At 12.00 noon EST today, Donald J Trump will become the 45th President of the United States of America in what will be the Nation’s 58th Inauguration Ceremony.
At the age of 70, Donald Trump will be the oldest man ever to be sworn in as President, edging out Ronald Reagan by eight months. However, according to the latest weather forecast, other Inauguration Day records - for snow (10 inches / William Taft), rain (1.77 inches / FDR), heat (55 degrees F / first Ronald Reagan) and cold (7 degrees F / second Ronald Reagan) are unlikely to be broken. But who would place a bet on Trump not breaking the record for either the shortest address (George Washington /135 words) or the longest one (William Harrison / 8,495 words / 100 minutes)?
No doubt the real estate industry will be wishing Tom Barrack (Colony Capital) well today as it has been his responsibility to plan the event. By all accounts this has not been as easy as he may have hoped, not least because many of the usual array of Hollywood stars are likely to be absent.
So how do St Bride's Managers US think the real estate market will be influenced by Trump’s election as Commander-in-Chief?
Trump tells us that his goal is to boost GDP growth to 3.5% per year. This compares with an average of 2.1% per annum over the last seven years - the slowest seven year period since the 1940’s. He claims that this GDP growth should create twenty-five million new jobs over the next decade, although some of his arithmetic appears a bit questionable.

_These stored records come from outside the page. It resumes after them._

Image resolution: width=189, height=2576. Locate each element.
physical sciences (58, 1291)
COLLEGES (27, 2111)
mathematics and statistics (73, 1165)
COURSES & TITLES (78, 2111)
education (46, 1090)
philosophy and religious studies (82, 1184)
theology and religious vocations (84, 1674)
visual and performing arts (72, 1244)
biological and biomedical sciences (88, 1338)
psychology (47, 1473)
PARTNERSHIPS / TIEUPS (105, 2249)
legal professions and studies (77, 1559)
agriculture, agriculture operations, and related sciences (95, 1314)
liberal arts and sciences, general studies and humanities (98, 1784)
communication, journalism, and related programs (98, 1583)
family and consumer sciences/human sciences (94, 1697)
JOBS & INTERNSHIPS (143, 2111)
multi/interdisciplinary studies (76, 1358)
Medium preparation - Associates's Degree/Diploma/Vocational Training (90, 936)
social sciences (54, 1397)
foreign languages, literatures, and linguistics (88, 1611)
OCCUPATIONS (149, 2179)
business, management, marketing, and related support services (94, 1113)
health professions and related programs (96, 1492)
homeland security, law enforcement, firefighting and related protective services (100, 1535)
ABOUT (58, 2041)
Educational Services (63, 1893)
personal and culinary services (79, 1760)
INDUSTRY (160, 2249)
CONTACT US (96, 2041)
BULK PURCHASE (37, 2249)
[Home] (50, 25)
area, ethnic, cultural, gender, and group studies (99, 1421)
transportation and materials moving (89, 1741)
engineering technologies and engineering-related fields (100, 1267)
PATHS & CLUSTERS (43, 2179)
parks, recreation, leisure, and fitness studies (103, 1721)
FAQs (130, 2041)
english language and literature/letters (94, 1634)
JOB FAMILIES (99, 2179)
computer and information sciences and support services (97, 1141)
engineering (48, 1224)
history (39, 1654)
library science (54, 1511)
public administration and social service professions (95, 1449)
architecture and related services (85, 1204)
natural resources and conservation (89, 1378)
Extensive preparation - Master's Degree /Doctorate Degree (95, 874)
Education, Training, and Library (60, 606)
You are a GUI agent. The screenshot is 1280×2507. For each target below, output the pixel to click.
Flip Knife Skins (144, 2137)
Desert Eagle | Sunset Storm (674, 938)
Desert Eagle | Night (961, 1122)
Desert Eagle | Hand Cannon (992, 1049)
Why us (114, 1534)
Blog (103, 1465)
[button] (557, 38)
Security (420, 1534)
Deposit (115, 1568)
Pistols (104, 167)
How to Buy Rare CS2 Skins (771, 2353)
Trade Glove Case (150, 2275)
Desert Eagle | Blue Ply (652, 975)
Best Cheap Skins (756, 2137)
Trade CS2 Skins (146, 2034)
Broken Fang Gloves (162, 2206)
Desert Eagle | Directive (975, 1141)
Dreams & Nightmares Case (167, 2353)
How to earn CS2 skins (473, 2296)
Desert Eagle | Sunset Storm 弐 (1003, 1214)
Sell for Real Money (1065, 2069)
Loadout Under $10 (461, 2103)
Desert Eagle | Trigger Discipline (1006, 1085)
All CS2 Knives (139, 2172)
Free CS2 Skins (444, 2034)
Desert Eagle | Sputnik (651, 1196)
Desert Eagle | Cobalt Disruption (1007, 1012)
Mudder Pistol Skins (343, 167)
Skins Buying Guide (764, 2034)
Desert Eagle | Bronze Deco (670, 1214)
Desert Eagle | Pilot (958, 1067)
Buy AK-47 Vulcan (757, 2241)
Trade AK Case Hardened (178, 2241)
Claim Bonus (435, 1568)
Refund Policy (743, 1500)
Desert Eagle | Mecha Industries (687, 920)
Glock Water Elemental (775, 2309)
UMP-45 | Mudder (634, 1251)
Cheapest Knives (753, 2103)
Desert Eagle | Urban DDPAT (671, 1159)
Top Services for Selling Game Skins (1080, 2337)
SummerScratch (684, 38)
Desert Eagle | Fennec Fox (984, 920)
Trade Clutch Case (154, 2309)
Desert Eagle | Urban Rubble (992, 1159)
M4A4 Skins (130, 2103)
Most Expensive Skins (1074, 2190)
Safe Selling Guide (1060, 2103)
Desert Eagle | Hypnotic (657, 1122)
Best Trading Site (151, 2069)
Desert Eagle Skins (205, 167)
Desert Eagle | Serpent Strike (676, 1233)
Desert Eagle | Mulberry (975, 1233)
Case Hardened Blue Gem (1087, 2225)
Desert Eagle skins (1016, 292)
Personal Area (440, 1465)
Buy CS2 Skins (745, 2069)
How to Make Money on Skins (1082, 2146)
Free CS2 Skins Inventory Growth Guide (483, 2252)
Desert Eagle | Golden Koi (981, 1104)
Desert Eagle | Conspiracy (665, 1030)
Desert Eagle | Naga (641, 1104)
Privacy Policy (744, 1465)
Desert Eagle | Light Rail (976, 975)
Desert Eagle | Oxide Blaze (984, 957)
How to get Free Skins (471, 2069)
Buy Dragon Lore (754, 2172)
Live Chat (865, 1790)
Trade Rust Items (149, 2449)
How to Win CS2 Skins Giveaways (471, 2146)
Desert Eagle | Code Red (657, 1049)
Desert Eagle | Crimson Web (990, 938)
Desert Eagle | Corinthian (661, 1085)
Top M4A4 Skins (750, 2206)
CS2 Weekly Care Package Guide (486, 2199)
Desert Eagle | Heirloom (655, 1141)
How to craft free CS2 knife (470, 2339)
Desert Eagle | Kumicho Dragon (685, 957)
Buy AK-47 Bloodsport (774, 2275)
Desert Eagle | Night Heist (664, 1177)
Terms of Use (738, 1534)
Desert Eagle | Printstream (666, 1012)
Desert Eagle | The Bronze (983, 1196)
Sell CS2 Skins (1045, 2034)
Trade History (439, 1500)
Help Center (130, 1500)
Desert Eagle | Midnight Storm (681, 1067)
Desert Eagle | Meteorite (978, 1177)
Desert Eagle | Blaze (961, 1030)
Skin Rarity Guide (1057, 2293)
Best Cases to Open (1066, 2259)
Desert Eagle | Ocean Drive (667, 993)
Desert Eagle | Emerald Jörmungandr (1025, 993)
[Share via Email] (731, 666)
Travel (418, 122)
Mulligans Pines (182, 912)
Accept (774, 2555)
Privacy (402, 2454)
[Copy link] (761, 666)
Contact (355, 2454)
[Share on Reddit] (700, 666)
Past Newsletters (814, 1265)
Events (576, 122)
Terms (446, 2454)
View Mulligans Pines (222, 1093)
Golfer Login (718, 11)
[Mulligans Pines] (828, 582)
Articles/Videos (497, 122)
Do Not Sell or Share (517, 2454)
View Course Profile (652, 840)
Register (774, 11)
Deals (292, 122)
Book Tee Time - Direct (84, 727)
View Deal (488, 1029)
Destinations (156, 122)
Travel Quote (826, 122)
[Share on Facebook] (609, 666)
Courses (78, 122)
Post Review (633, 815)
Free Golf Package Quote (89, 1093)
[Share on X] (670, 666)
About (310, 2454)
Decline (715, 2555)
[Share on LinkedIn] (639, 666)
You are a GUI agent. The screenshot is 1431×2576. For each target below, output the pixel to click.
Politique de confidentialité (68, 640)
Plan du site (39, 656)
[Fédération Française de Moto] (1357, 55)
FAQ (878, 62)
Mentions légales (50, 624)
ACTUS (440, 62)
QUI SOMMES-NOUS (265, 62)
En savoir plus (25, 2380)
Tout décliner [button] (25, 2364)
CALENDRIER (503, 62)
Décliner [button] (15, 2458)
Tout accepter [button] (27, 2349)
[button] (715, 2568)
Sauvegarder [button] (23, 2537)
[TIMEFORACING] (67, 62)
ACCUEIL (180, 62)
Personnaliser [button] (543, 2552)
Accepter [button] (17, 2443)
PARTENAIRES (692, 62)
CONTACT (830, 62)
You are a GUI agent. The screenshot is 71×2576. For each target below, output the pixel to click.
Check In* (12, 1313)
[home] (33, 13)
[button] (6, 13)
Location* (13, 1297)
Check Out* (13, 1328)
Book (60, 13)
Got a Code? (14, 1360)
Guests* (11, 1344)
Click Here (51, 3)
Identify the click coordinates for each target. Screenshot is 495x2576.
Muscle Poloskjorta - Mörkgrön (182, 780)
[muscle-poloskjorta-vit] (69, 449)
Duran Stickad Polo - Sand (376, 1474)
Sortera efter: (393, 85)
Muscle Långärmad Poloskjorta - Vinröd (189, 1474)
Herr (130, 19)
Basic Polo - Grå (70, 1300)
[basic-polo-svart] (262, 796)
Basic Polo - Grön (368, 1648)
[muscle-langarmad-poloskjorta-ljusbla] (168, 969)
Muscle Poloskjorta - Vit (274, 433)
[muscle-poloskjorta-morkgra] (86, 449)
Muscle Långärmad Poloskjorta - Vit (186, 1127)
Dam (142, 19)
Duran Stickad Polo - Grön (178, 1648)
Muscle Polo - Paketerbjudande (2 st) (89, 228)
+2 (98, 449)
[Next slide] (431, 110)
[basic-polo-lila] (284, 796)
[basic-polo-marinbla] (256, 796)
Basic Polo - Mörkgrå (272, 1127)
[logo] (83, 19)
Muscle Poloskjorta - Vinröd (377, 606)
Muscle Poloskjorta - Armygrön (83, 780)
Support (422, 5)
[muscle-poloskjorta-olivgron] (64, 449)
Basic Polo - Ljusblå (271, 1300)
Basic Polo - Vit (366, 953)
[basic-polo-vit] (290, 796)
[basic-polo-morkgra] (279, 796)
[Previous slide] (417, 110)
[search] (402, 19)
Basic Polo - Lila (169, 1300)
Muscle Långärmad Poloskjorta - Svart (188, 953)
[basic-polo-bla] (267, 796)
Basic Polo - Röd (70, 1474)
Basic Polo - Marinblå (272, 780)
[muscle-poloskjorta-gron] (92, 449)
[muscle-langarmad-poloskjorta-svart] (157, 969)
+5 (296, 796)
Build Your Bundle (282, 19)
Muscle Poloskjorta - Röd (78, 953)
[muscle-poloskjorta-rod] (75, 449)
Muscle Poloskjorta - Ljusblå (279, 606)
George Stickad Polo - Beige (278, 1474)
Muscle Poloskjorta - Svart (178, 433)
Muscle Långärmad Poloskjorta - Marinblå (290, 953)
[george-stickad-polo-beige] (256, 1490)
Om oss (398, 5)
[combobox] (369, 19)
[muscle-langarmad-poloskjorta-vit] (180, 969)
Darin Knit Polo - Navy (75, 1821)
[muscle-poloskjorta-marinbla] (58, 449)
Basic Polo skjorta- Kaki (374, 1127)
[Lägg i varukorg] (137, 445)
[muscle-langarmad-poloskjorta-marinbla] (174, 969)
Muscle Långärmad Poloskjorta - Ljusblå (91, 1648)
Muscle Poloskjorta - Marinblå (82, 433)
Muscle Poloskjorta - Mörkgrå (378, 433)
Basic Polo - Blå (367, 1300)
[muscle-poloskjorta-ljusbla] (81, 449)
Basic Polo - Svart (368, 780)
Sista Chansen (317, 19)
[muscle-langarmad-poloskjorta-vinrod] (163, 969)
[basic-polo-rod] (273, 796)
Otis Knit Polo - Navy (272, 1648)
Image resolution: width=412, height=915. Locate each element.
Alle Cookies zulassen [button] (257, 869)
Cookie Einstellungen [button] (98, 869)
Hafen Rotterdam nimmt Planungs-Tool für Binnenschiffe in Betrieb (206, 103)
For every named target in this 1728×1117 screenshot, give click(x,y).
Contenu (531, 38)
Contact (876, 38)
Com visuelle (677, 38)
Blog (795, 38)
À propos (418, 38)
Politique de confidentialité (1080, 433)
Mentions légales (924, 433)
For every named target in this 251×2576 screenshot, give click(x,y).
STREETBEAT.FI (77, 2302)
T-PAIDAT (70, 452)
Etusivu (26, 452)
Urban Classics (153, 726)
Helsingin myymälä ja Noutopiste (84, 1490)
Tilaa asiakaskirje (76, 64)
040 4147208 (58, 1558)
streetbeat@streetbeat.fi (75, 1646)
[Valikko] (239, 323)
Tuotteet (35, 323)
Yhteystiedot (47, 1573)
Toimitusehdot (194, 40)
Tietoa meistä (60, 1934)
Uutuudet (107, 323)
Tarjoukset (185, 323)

The Donald's vision is to “reduce taxes across the board for working and middle-income Americans’’. He has also stated that he will reduce the business tax rate from 35% to 15%. If this sort of fiscal stimulus does materialise, there would inevitably be a very favourable knock-on impact on the demand for real estate space.
The new President has pledged to dismantle the Dodd-Frank Act which was introduced in 2010 following the Global Financial Crisis. The Act’s aim was to prevent banks from being so reckless. Frankly (excuse the pun) its introduction has been a massive pain in the backside. Moreover, since then, the banks have shrunk, their profits have fallen and their proprietary trading desks have been confined to history. While the legislation is unlikely to be repealed completely, looser regulations, making for easier lending conditions, would definitely filter through and benefit the real estate markets.
Trump has claimed that over the next ten years, $1 trillion will be spent on infrastructure to improve highways, bridges, tunnels, airports, schools and hospitals. That said, he expects much of it to be privately funded! Certainly, most US property markets would benefit from improvements in local infrastructure.
The emphasis on fiscal stimulus and spending has been well received by the stock markets. At the closing bell yesterday, the Dow Jones Index stood at 19,732.40, a gain of 7.6% since Election Day (18,332.74). The S&P 500 (5.8%) and NASDAQ (6.7%) indexes have also made handsome gains.
Bonds have reacted in the opposite direction, with the yield on the key 10 Year Treasury increasing from 1.83% at the start of Election Day to 2.47% yesterday, having peaked at 2.60% in mid-December. Last month also saw the Fed increase rates for the second time in a decade - by 0.25% and it is signaling three further increases in 2017 to a projected rate of 1.4%.
Real Estate Markets
One might hope, being a long time real estate ‘mogul’, that the President’s policies will be friendly to our industry. Here are some potential implications:
- Reduced regulation, greater economic growth (though tax cuts) and higher spending would definitely benefit financial services, technology and defence – and hence offices. The latter, in particular, would benefit Washington DC and Northern Virginia. However, changes to Obamacare, (which, after the last few days now looks more likely), could have a short term negative impact on the demand for medical offices.
- Faster economic growth and real wage growth would improve consumer confidence and spending and this would feed through into the retail sector.
- However, import-driven industrial markets could be negatively impacted by a more protectionist trade policy.
- In the near term, the multi-family residential (rental) sector could benefit as rising interest rates would weaken the affordability of single family homes (ownership). The jury is out for the longer term.
- We expect US investment, especially into the UK and Europe to remain robust. Since Election Day, the dollar has traded slightly stronger against the Euro (1.066 vs 1.103), and virtually unchanged against the pound (1.234 vs 1.237). We suspect that with the two or three interest rate increases projected in 2017, the situation is unlikely to change very much. If that is the case, then in all likelihood capital currently invested in Europe will simply be recycled into new deals rather than exchanged back into dollars. To the best of our knowledge, the activities of Starwood, Blackstone, Westbrook, Hines and other US investors currently in the UK and Europe are unlikely to change.
Of course, it is possible that the execution of the President’s policies will be “much easier said than done”. ‘Making America Great Again’ then would be much harder to achieve. All that said, in 2017, we expect cap rates to remain within 25 to 50bps of their current ranges. And that wouldn’t be such a bad result given these uncertain times.